Exercise task:
Arrange everything from the start of the rows down to and including the line that contains "This screenshot has height=2137, width=1652." as a numbered list, omitting any blank lines.

================================

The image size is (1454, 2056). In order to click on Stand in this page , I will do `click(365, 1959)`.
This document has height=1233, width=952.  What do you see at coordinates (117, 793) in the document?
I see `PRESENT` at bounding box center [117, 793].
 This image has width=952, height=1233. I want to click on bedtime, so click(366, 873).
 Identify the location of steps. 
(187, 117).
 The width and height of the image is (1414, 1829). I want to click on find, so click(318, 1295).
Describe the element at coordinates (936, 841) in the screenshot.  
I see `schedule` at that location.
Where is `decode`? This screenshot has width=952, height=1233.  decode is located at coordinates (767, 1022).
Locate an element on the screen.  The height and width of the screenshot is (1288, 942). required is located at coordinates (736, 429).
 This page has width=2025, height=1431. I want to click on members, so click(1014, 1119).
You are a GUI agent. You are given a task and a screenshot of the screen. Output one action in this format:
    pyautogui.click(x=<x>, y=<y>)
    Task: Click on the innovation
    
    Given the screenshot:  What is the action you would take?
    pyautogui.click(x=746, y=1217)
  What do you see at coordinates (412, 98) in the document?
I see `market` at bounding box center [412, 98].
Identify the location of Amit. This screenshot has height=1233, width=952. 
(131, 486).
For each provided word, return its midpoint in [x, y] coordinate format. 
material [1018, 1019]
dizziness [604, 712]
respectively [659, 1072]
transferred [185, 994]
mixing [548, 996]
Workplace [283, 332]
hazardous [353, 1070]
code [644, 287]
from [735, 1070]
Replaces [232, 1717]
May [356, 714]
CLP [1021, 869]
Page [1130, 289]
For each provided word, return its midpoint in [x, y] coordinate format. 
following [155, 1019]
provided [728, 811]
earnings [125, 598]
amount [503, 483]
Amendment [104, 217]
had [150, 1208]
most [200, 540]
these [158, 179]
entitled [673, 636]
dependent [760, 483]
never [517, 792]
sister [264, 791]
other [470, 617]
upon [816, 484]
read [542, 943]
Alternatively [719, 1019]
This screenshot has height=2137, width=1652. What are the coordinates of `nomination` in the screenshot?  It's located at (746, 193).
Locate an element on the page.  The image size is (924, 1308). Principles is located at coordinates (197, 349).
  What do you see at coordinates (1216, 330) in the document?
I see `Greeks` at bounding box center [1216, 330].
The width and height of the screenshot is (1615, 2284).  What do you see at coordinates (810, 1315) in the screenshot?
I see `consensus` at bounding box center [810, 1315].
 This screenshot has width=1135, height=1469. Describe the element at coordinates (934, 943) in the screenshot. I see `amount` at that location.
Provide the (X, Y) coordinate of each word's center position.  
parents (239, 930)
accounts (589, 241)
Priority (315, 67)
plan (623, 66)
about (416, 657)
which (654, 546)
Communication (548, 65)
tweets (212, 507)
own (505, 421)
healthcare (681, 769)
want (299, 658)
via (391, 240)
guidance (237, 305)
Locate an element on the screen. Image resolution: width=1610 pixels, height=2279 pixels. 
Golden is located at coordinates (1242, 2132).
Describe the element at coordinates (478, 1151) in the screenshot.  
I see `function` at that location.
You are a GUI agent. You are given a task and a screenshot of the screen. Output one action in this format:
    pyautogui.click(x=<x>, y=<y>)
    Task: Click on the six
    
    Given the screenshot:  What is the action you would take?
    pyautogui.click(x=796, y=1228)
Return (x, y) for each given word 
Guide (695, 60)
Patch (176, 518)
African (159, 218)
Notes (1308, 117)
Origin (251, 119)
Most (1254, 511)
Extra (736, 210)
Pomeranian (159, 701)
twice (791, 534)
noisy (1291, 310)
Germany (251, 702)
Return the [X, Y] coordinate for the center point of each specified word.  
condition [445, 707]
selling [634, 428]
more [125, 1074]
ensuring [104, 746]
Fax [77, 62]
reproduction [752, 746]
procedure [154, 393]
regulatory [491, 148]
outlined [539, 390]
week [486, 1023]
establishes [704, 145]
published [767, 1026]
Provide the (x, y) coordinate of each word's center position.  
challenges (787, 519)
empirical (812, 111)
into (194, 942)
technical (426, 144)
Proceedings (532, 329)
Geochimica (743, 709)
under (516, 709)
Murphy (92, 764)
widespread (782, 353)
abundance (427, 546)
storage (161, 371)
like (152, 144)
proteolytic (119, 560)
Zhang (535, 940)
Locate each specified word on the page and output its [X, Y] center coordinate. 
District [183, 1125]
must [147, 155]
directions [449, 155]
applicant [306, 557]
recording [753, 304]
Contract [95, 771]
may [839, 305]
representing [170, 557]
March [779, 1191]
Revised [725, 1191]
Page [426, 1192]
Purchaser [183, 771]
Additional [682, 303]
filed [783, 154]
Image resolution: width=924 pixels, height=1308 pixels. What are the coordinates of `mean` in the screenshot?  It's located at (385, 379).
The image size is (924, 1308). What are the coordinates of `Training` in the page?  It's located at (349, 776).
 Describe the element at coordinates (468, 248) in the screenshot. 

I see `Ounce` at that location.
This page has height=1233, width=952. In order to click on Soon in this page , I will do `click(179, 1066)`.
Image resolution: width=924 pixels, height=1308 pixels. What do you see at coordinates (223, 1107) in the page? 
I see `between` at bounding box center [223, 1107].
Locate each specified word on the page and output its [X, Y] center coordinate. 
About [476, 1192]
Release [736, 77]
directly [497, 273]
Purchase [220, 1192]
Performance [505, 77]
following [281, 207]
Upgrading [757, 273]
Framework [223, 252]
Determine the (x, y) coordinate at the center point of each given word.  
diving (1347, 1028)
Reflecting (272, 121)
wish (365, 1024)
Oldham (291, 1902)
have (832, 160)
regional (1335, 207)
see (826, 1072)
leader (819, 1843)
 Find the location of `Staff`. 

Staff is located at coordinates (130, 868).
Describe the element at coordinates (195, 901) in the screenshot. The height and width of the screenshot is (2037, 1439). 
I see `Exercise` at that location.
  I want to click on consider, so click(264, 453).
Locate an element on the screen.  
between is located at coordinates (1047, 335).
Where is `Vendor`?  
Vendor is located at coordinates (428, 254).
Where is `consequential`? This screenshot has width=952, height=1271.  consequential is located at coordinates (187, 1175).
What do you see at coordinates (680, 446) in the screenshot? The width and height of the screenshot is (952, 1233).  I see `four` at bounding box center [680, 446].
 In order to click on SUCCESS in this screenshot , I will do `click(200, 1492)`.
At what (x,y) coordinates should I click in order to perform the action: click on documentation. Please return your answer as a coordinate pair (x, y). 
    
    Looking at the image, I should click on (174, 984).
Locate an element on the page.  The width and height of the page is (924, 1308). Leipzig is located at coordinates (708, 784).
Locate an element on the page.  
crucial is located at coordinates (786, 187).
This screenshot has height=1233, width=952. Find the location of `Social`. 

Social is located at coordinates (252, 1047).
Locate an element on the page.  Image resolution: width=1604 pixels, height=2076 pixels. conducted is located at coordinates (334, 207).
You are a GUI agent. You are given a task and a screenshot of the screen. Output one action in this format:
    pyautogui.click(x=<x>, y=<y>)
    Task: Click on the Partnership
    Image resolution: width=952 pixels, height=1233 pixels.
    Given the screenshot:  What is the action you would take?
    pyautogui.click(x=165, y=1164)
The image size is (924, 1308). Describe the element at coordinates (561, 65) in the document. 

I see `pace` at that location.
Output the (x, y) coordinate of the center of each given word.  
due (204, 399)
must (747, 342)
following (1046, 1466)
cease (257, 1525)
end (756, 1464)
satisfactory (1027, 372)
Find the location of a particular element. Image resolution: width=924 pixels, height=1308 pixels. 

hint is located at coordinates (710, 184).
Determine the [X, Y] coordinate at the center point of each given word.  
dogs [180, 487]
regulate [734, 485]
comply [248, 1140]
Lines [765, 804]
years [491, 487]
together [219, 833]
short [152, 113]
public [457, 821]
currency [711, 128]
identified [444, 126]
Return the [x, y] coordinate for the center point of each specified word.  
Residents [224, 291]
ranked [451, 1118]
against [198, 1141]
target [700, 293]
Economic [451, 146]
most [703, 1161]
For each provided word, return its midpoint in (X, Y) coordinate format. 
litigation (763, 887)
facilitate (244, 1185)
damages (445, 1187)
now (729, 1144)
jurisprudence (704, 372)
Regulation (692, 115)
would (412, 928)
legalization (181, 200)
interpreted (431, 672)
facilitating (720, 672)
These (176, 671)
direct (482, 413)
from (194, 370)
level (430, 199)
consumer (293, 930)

================================

Reply:
1. The image size is (1454, 2056). In order to click on Stand in this page , I will do `click(365, 1959)`.
2. This document has height=1233, width=952.  What do you see at coordinates (117, 793) in the document?
3. I see `PRESENT` at bounding box center [117, 793].
4.  This image has width=952, height=1233. I want to click on bedtime, so click(366, 873).
5.  Identify the location of steps. 
6. (187, 117).
7.  The width and height of the image is (1414, 1829). I want to click on find, so click(318, 1295).
8. Describe the element at coordinates (936, 841) in the screenshot.  
9. I see `schedule` at that location.
10. Where is `decode`? This screenshot has width=952, height=1233.  decode is located at coordinates (767, 1022).
11. Locate an element on the screen.  The height and width of the screenshot is (1288, 942). required is located at coordinates (736, 429).
12.  This page has width=2025, height=1431. I want to click on members, so click(1014, 1119).
13. You are a GUI agent. You are given a task and a screenshot of the screen. Output one action in this format:
14.     pyautogui.click(x=<x>, y=<y>)
15.     Task: Click on the innovation
16.     Given the screenshot:  What is the action you would take?
17.     pyautogui.click(x=746, y=1217)
18.   What do you see at coordinates (412, 98) in the document?
19. I see `market` at bounding box center [412, 98].
20. Identify the location of Amit. This screenshot has height=1233, width=952. 
21. (131, 486).
22. For each provided word, return its midpoint in [x, y] coordinate format. 
23. material [1018, 1019]
24. dizziness [604, 712]
25. respectively [659, 1072]
26. transferred [185, 994]
27. mixing [548, 996]
28. Workplace [283, 332]
29. hazardous [353, 1070]
30. code [644, 287]
31. from [735, 1070]
32. Replaces [232, 1717]
33. May [356, 714]
34. CLP [1021, 869]
35. Page [1130, 289]
36. For each provided word, return its midpoint in [x, y] coordinate format. 
37. following [155, 1019]
38. provided [728, 811]
39. earnings [125, 598]
40. amount [503, 483]
41. Amendment [104, 217]
42. had [150, 1208]
43. most [200, 540]
44. these [158, 179]
45. entitled [673, 636]
46. dependent [760, 483]
47. never [517, 792]
48. sister [264, 791]
49. other [470, 617]
50. upon [816, 484]
51. read [542, 943]
52. Alternatively [719, 1019]
53. This screenshot has height=2137, width=1652. What are the coordinates of `nomination` in the screenshot?  It's located at (746, 193).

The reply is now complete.